## Selected excerpt
>>>
In the end, I think my problem with being able to sum up the curriculum rests in its scope and how much of it has yet to be charted out. Hopefully, I do a better job of it the next time the question arises.

[Updated--June 21, 2013--removed the link to the Hermetic Sanctuary of Maat (HOSM), for it was a dead link to a group that no longer exists; the HOSM still exists; it is merely the self-initiation web support site that no longer exists. Eventually, the BIORC will provide some support for self-initiates.]

Saturday, August 4, 2007

How to contact with Golden Dawn in Denver

I realized that perhaps I should mention how one would go about finding us (Golden Dawn) in Denver. The first thing to do is to send us an email. At the moment, all of the inquires come to me anyways, so lets just use the account I check everyday--rather than the official email address which I only check once a week.

After receiving the email, I will arrange to meet with you. My chosen meeting spot is the coffee room at the Tattered Cover across the street from East High School (on Colfax). Either that or we will try to obtain you a pass to the lodge's next public meeting (which is always the first Sunday of the month) and occurs at the house of one of the lodge's members who lives over by the zoo.

After the meeting, whether the public or the lodge's "meet and greet," you can decide whether you want to pursue the route to membership any further.

It is relatively easy to apply, provided that you can find this blog posting.

To inquiry about membership with the local Golden Dawn Denver lodge of the BIORC, visit the Bast Temple official blog for the latest information.

[Updated--June 21, 2013--updated link to current Bast Temple membership information page.]

Friday, August 3, 2007

Hathoor Temple

One of the things that vastly affects one's opinion of Golden Dawn is the first group that one belongs to. My Mother Lodge, so to speak, was Hathoor Temple. Located in Denver, Colorado, it served the local Golden Dawn community for over a decade. Extinct now, it still colors my opinion about what Golden Dawn is and can be.

I first encountered one of its members in mundane circles. At the time, I was working in fast food. During my breaks I was reading Donald Michael Kraig's Modern Magick. I was also practicing my flash cards and drawing my Hebrew Letters. It was the latter that Andrew spotted. After getting to know me very well over the next few months (I call it haressment--he had a wicked sense of humor), he told me that he knew some people who believed in the same things that I was studying and asked if I would like to meet them.
<<<
## Data provided
>>>
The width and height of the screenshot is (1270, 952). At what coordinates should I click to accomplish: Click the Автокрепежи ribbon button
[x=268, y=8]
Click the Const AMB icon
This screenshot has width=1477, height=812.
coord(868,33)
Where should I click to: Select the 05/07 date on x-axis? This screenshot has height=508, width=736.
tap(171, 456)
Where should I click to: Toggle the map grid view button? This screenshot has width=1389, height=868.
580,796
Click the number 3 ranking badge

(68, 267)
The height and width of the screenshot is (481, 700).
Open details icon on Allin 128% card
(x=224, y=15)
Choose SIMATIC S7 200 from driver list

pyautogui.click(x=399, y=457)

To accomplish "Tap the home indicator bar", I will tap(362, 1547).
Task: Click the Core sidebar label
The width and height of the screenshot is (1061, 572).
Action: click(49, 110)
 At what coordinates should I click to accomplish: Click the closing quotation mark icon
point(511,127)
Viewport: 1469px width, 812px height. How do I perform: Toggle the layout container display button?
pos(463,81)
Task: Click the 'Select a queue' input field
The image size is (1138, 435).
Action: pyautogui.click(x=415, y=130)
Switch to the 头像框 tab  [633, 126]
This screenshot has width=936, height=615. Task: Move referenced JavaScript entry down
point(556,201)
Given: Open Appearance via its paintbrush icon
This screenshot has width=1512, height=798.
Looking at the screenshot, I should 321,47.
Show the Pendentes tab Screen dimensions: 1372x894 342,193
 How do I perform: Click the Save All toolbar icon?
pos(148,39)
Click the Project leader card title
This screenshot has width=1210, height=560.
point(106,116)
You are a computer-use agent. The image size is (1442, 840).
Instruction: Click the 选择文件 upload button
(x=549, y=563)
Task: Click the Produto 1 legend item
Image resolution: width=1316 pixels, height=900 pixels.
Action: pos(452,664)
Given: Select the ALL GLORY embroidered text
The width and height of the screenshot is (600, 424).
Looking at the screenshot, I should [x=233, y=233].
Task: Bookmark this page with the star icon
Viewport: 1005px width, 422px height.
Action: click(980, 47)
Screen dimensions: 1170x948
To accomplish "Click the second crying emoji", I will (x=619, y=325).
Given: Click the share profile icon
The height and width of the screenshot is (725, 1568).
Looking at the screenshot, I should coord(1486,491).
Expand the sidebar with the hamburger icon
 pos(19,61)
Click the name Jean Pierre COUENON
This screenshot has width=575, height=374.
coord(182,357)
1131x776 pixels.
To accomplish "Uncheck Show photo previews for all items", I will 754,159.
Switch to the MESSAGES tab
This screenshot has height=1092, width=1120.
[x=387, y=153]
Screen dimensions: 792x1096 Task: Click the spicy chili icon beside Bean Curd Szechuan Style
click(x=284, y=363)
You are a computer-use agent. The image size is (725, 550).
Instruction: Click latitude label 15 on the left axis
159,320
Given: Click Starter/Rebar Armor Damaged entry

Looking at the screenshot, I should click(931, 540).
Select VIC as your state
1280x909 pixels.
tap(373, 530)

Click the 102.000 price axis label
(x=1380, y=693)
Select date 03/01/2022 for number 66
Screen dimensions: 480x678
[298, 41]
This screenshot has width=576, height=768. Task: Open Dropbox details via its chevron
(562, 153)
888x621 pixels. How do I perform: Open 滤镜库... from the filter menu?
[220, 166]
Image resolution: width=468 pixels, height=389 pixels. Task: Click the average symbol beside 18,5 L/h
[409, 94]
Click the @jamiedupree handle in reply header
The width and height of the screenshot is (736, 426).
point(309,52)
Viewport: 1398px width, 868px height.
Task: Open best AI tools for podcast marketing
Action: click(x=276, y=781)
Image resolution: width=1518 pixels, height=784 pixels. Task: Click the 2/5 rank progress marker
<<<
## Tasks and exercises
1 > Reproduce the blog excerpt about Golden Dawn in Denver from "How to contact" up to and including "once a week.".
2 > Summarize the blog excerpt about Golden Dawn in Denver in two sentences.
3 > According to the blog excerpt about Golden Dawn in Denver, when is the lodge's public meeting always held?

## Answers in order
1 >
How to contact with Golden Dawn in Denver

I realized that perhaps I should mention how one would go about finding us (Golden Dawn) in Denver. The first thing to do is to send us an email. At the moment, all of the inquires come to me anyways, so lets just use the account I check everyday--rather than the official email address which I only check once a week.

2 > To contact the Golden Dawn group in Denver, a person first sends an email, and the writer then arranges a meeting either in the coffee room at the Tattered Cover or through a pass to the lodge's monthly public meeting. The writer's first group was Hathoor Temple, a now-extinct Denver temple that served the local Golden Dawn community for over a decade and still colors the writer's opinion of Golden Dawn.

3 > The first Sunday of the month.